:: Texto selecionado ::

Consagra-se o princípio da igualdade de armas entre o recorrente e a Administração no sentido da consagração de um verdadeiro “processo de partes” .
Alarga-se substancialmente a protecção cautelar dos administrados, que abrange quaisquer providências, “ antecipatórias ou conservatórias”, que se mostrem adequadas a assegurar a utilidade da sentença( art. 112º e ss. do CPTA).
Nesta conformidade, a Reforma estabeleceu um modelo subjectivista, consagrando o processo administrativo como um processo de partes e alargando os poderes de cognição e de decisão do juiz perante a administração, no entanto, detectam-se os momentos objectivistas do regime, no que respeita à legitimidade processual activa, designadamente para a impugnação de actos administrativos, seja nos significativos poderes que continuam a reconhecer-se ao M.P. como auxiliar da justiça, em defesa da legalidade, sobretudo no que respeita à impugnação de normas, seja ainda em outros aspectos específicos, como o conhecimento oficioso pelo juiz das ilegalidades do acto administrativo impugnado( art. 95º, nº 2 do CPTA).
Não perdendo de vista o tema em análise, a intervenção do Ministério Público na jurisdição administrativa e fiscal está subordinada ao estabelecido no artigo 219.º da Constituição da República Portuguesa (CRP) e as atribuições que exerce não são mais do que concretizações e especialidades dessa modelação geral de base constitucional, bem como da densificação que da mesma é feita nos artigos 1.º a 6.º do Estatuto do Ministério Público (EMP).

:::

• Tarefas do exercício:
A. Resuma o texto selecionado em duas frases.
B. Retranscreva, do texto selecionado, tudo o que vai de "Não perdendo de" até "Ministério Público (EMP).".
C. Indique se cada afirmação está de acordo com o texto selecionado, respondendo sim ou não e citando as palavras do texto que o decidem: (i) a protecção cautelar dos administrados abrange apenas providências conservatórias; (ii) o conhecimento oficioso pelo juiz das ilegalidades do acto impugnado remete para o art. 95.º, n.º 2 do CPTA; (iii) a intervenção do Ministério Público na jurisdição administrativa e fiscal está subordinada ao artigo 219.º da CRP.

:: Linhas de dados ::

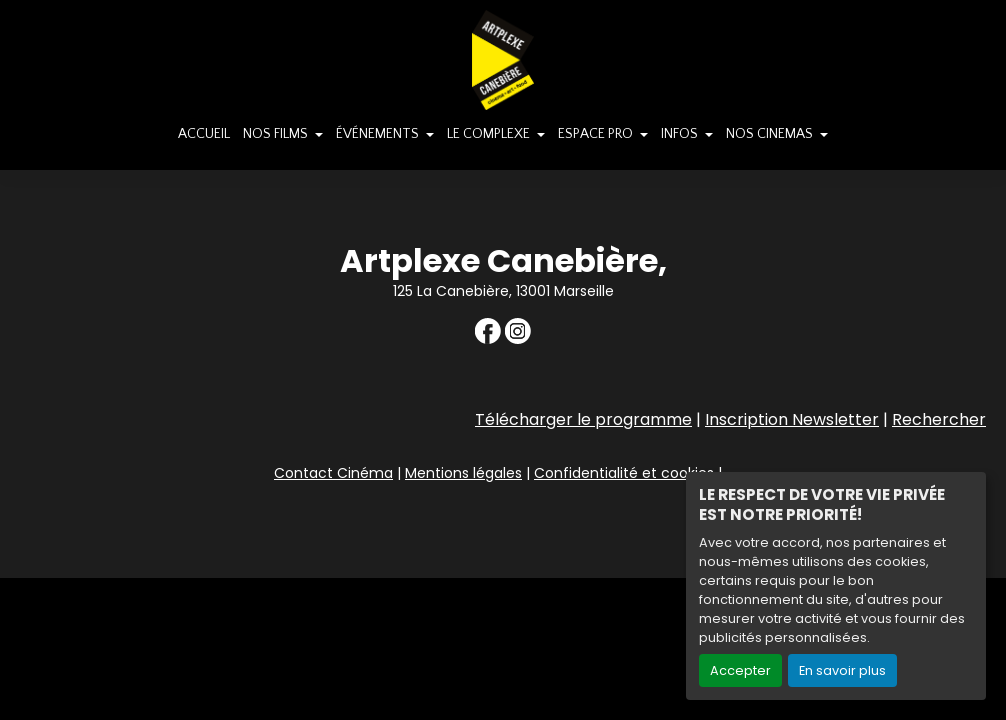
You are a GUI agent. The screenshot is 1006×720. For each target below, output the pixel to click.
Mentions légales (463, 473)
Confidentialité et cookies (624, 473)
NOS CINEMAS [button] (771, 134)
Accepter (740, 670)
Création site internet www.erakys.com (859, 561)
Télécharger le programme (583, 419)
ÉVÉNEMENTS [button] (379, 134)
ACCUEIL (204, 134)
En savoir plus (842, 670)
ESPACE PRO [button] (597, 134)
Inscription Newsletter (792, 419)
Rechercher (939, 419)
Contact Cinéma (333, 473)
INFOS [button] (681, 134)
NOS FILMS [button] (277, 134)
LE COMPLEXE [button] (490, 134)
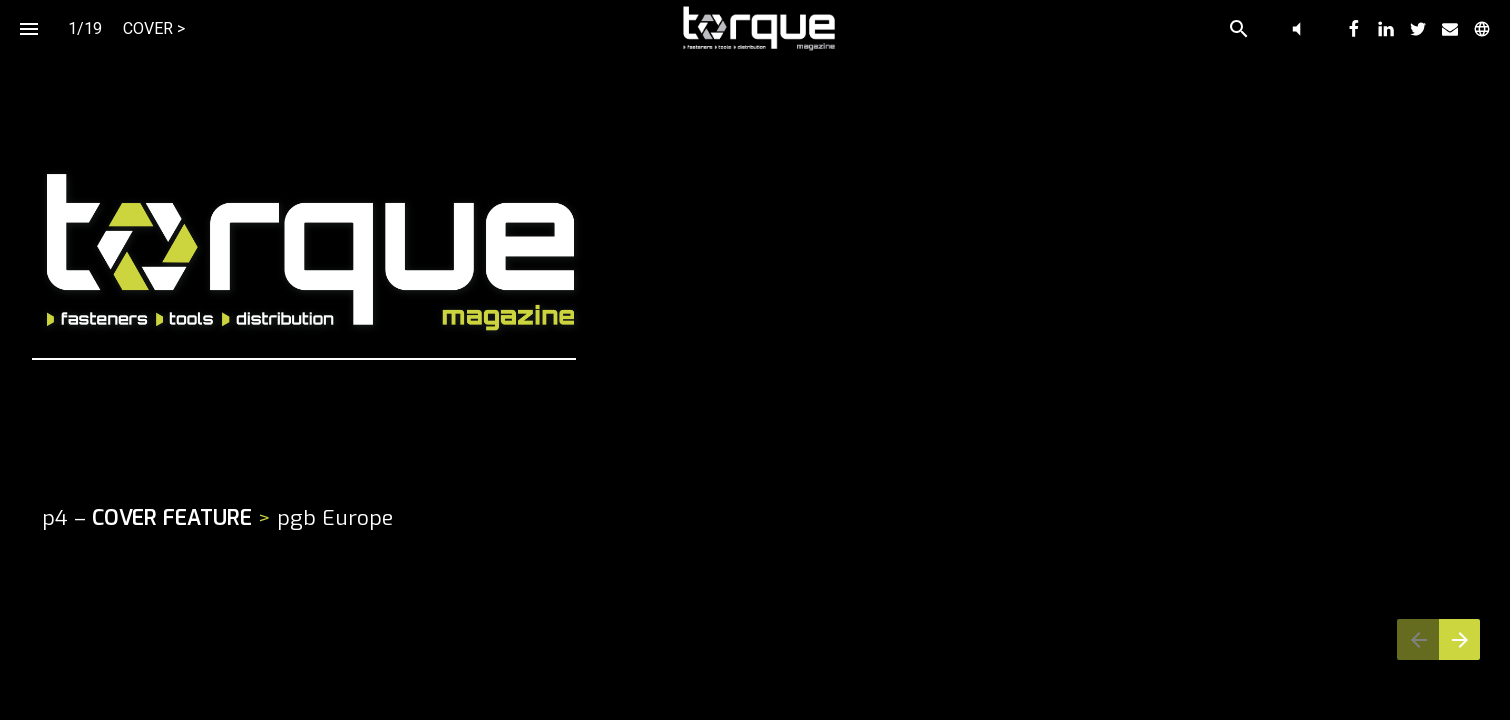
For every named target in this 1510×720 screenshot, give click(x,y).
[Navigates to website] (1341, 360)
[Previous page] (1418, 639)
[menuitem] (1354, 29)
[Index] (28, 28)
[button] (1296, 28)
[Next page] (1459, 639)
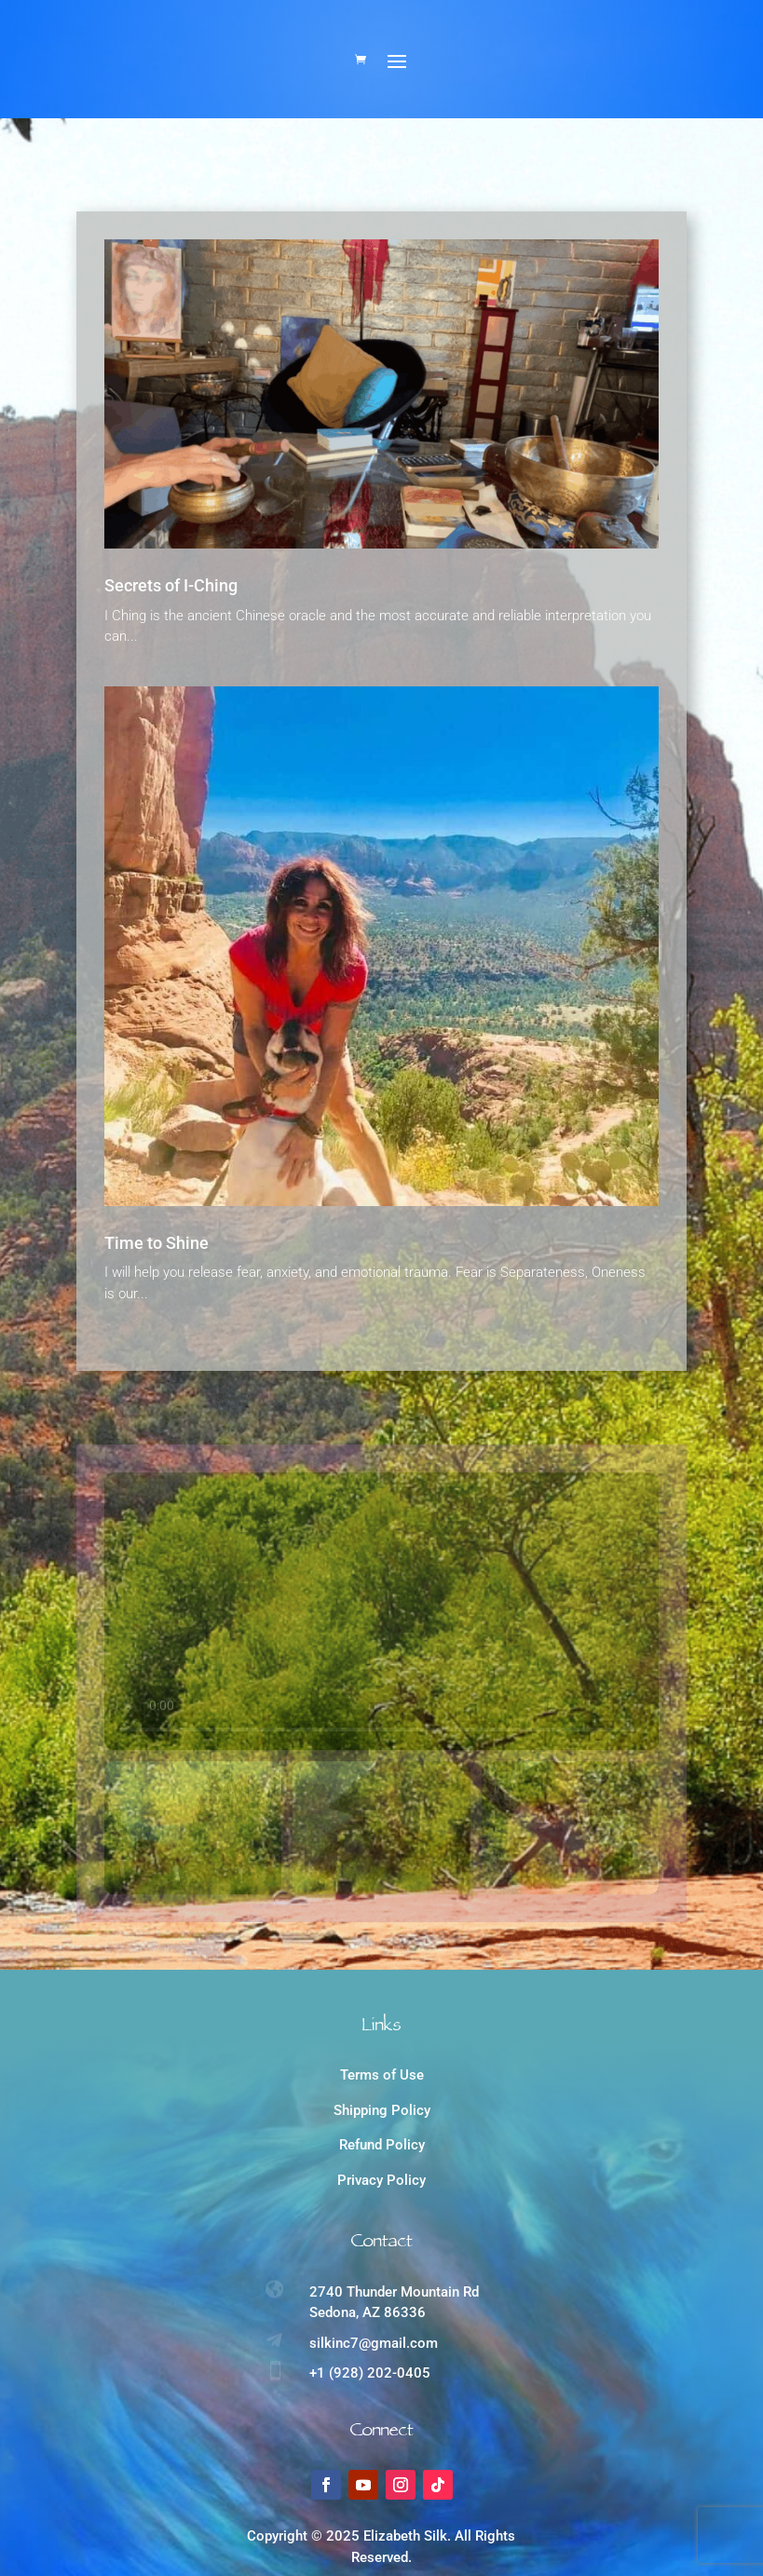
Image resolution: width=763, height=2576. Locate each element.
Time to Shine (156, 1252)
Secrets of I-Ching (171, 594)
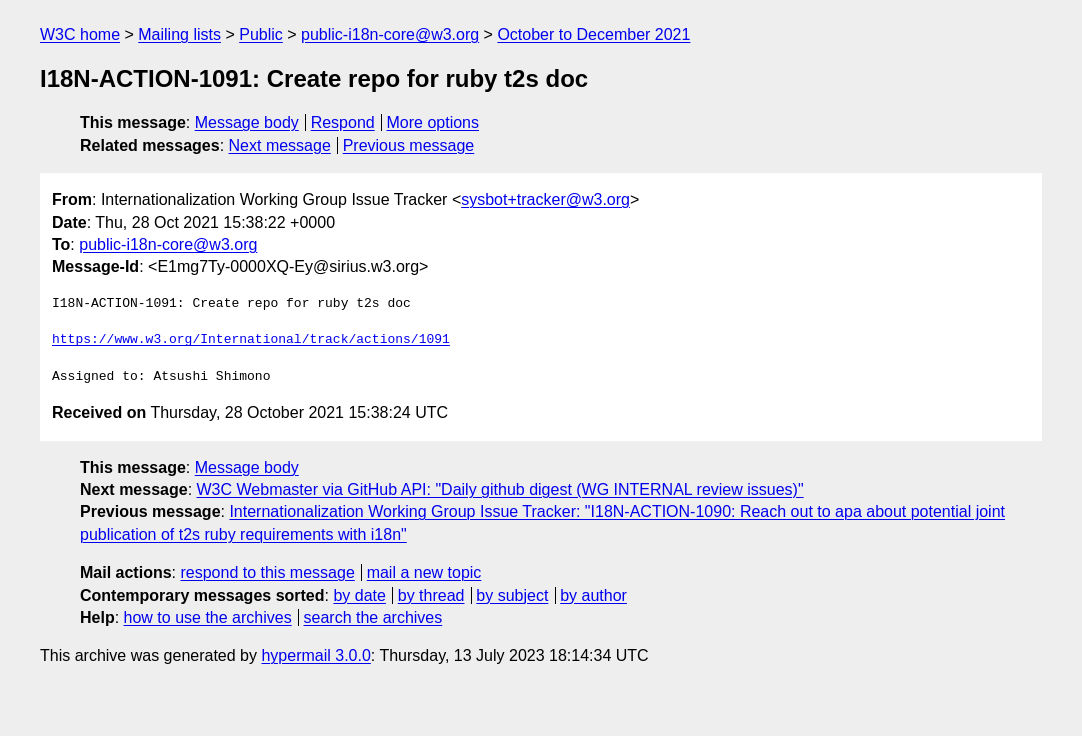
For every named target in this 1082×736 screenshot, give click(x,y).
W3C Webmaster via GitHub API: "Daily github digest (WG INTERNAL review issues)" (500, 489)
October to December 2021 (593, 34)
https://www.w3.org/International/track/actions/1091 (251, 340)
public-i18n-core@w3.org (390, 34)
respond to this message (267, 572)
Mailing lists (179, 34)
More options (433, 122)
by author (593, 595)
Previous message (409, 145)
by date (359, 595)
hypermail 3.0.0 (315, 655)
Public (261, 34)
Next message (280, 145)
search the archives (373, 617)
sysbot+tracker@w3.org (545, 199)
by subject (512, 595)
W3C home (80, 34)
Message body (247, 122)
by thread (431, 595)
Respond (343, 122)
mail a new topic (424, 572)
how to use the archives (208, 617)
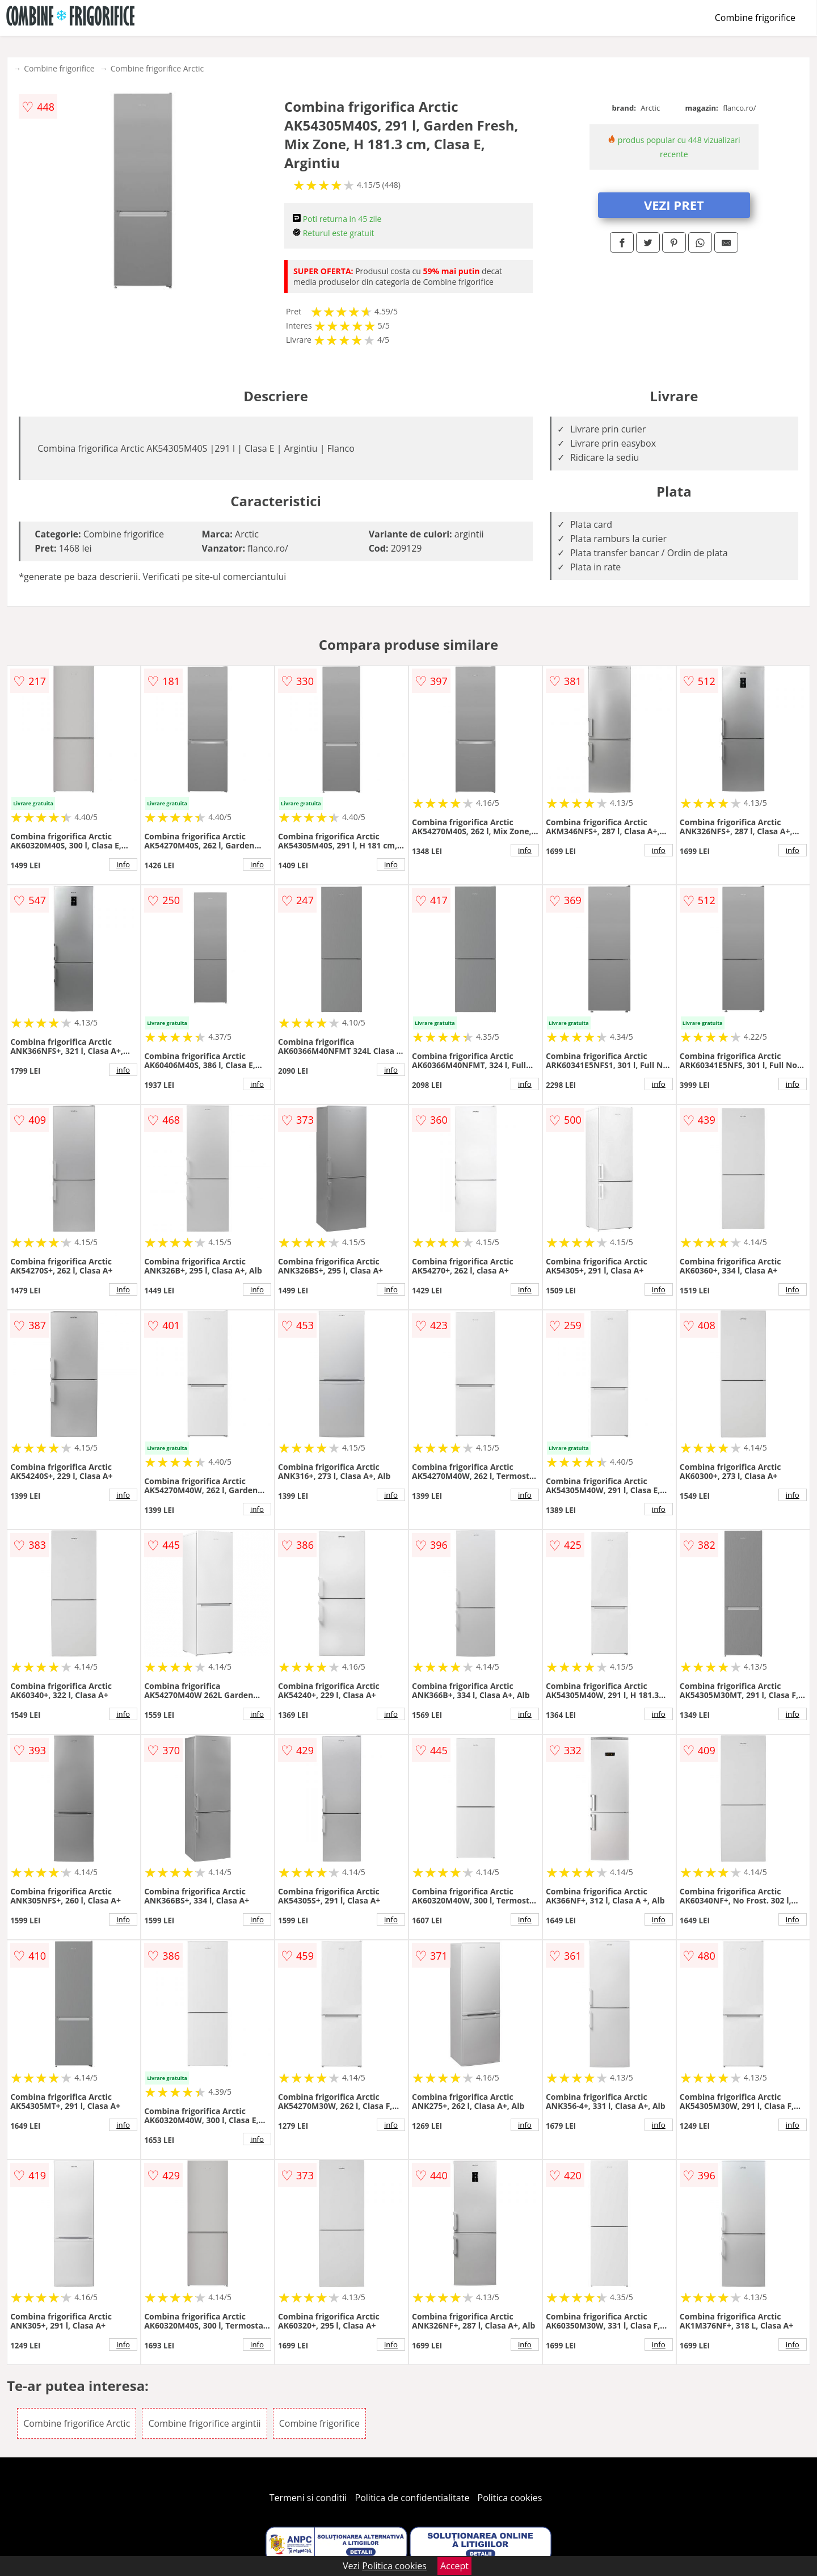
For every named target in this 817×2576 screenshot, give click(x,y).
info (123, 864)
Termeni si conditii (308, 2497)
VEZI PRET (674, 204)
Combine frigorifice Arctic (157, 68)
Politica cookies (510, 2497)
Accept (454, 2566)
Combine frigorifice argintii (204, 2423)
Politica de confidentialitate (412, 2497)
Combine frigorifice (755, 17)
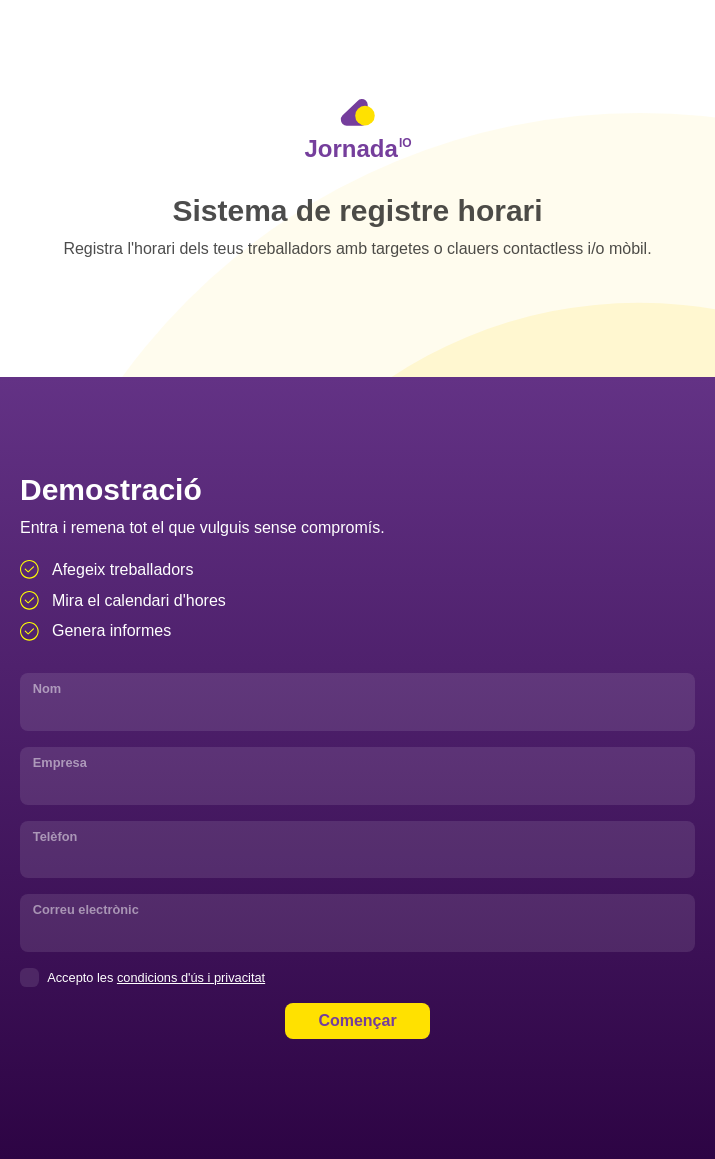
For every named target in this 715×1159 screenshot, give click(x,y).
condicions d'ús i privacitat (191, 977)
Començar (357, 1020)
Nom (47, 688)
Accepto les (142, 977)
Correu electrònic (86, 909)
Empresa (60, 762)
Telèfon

:::

• Respostas por tarefa:
A. Consagra-se a igualdade de armas entre o recorrente e a Administração, alarga-se a protecção cautelar dos administrados e a Reforma estabelece um modelo subjectivista, com o processo administrativo como processo de partes. Mantêm-se, porém, momentos objectivistas, como os poderes do M.P. em defesa da legalidade, cuja intervenção na jurisdição administrativa e fiscal está subordinada ao artigo 219.º da CRP e aos artigos 1.º a 6.º do EMP.

B.
Não perdendo de vista o tema em análise, a intervenção do Ministério Público na jurisdição administrativa e fiscal está subordinada ao estabelecido no artigo 219.º da Constituição da República Portuguesa (CRP) e as atribuições que exerce não são mais do que concretizações e especialidades dessa modelação geral de base constitucional, bem como da densificação que da mesma é feita nos artigos 1.º a 6.º do Estatuto do Ministério Público (EMP).

C.
(i) Não: "antecipatórias ou conservatórias".
(ii) Sim: "o conhecimento oficioso pelo juiz das ilegalidades do acto administrativo impugnado( art. 95º, nº 2 do CPTA)".
(iii) Sim: "está subordinada ao estabelecido no artigo 219.º da Constituição da República Portuguesa (CRP)".